======== Отрывок для чтения

Из либретто оперы Мейербера «Гугеноты»
– Ein echter Kauckasier glaube ich?
Этот вопрос относится к неподвижно стоящему у столба с надписью, грозившей смертною казнью всякому, кто не сдаст оружия на ближайшем германском посту.
– Ein Ofzier vermutlich?
– Jawohl.[177]
На кавказце нет никакого отличия, кроме папахи и черкески. Но в его осанке и манерах есть нечто, что заставляет думать, что это офицер и притом природный вояка.
– Очень рад! Майор Гериг венгерской армии. Наверное, мы с вами не впервые встречаемся на войне? Бывали в Галиции? На Карпатах?
– На войне, как на балу, редко встречаются по одному только разу…
– И в Долине?
– Вы служили в 1-м Цесарском? Офицеры у «Альпийских стрелков» всегда красовались перед нами во весь рост, и в цепях, и в атаке.
– Это наша традиция. На Яворнике я получил этот шрам, – он поднял руку к виску.
– А я этот крест, – ответил русский, обнаруживая маленький белый крестик, скрытый в складках черкески. – Давайте руку, – прибавил он искренне. – Мы понимаем друг друга. Вас интересуют наши кавказские клинки, не правда ли?
– О да! Ведь нигде так их не ценят, как на Кавказе и у нас, в Венгрии.
– Хорошо, пойдемте! Если б вы были прусский офицер, я не приглашал бы вас.
В казино, импровизированном из «теплушки», все стены были увешаны клычами, гурдами, волчками, принадлежавшими начальнику эшелона князю Накашидзе и сопровождавшим его офицерам. У венгерца разбежались глаза.
– Ах, если б сюда бутылку хорошего токайского, – бормотал он, – но все равно, выпьем пару вашего цимлянского за глубокие рыцарские чувства обеих армий!
За время моей болезни меня назначили инспектором артиллерии, которая находилась под командой генерала Кутепова[178]. Я поехал в Ростов являться Врангелю, вступившему в командование армией.
На вокзале ко мне подбежала наша «добрая красавица Маруся», племянница дьякона Темирюевской станицы. Мы встретились, как родные. Ей не хватало билета. Мне все-таки удалось раздобыть его, и, хотя стоя, мы добрались до Тихорецкой. Там она вышла и побежала по темным улицам поселка.
К Кутепову я попал рано утром. Тотчас же я обошел все артиллерийские позиции корпуса, блестяще оборудованные командованием 6-й дивизии, полковником (имя которого я, к сожалению, забыл). Он прекрасно объяснил мне задачи каждой батареи и всевозможные случаи сосредоточения огня. Обо всем я доложил Кутепову, который остался крайне доволен обстоятельным докладом.

================
======== Данные упражнения

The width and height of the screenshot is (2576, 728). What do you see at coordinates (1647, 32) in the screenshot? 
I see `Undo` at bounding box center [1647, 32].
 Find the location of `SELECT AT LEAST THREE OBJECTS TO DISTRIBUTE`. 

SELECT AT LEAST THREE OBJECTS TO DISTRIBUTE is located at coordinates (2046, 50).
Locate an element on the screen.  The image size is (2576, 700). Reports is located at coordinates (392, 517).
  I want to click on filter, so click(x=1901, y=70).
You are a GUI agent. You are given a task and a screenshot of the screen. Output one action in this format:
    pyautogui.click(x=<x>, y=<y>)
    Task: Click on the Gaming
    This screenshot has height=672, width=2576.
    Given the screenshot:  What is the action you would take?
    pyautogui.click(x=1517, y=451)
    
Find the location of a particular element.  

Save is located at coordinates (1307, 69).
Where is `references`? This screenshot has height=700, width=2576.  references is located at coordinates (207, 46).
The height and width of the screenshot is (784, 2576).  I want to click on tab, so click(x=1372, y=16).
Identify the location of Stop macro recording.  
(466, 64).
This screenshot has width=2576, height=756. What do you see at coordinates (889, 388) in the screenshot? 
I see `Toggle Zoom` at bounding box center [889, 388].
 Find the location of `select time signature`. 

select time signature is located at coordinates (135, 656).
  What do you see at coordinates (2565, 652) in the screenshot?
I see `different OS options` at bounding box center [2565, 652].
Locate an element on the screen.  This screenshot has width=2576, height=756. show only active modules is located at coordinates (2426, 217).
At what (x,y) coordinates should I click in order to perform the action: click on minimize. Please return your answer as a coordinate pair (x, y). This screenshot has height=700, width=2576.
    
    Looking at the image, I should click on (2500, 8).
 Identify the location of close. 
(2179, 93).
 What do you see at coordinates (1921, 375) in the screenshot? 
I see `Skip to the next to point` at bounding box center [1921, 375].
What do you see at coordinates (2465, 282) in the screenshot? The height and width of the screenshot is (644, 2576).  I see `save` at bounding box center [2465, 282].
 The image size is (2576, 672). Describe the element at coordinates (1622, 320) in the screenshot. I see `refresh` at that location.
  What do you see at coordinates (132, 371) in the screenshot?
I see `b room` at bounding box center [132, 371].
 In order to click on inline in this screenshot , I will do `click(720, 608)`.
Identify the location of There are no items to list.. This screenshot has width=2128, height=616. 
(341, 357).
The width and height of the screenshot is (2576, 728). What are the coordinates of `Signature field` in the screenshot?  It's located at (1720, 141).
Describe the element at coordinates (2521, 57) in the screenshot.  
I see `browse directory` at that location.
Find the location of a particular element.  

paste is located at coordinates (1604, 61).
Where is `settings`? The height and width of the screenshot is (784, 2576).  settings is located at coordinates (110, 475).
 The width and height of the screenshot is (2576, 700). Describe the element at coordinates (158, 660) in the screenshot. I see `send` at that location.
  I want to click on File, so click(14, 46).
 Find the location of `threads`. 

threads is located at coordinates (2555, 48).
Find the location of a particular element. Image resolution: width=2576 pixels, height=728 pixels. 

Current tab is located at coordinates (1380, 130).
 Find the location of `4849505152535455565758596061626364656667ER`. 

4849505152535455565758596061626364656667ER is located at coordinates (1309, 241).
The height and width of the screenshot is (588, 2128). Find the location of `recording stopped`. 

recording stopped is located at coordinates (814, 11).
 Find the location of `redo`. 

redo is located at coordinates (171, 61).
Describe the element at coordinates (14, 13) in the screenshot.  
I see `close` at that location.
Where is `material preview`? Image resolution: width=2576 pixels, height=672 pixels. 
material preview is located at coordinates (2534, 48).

================

(Задания к упражнению):
1 – Определите, соответствуют ли отрывку для чтения утверждения (а), (б) и (в). Ответьте «да» или «нет» и подтвердите ответ точной цитатой из отрывка.
(а) Майор Гериг служил в венгерской армии.
(б) Казино было устроено в здании вокзала.
(в) Рассказчика назначили инспектором артиллерии.
2 – Напишите продолжение отрывка для чтения, начиная сразу после его последнего предложения.

(Ответы к упражнению):
1 –
(а) Да: «Майор Гериг венгерской армии».
(б) Нет: «В казино, импровизированном из «теплушки»».
(в) Да: «меня назначили инспектором артиллерии».

2 –
Вскоре, однако, весь штаб Кутепова, в том числе и я, был переброшен в Угольный район, где объединил отборные части старой Добровольческой армии, которым было присвоено название 1-го Корпуса. За мной последовал мой конвой, сохраненный мне любезностью моего временного заместителя, генерала Реныва. Но мой Мустафа уже вернулся в первобытное состояние, Вовочка после Минеральных Вод тоже исчез куда-то, а милый «мичман» Панафидин вернулся к своей морской профессии. При мне остались лишь Беслан, Магомет и дюжина казаков.
О своем новом назначении мне не пришлось жалеть. Кутепов относился ко мне с полным доверием, которое возрастало с каждым днем. Подобно Врангелю, он совершенно не мешал моей инициативе, но в то время, как с Врангелем я не знал покоя ни днем, ни ночью, здесь я был окружен полным комфортом, в котором нуждался после болезни.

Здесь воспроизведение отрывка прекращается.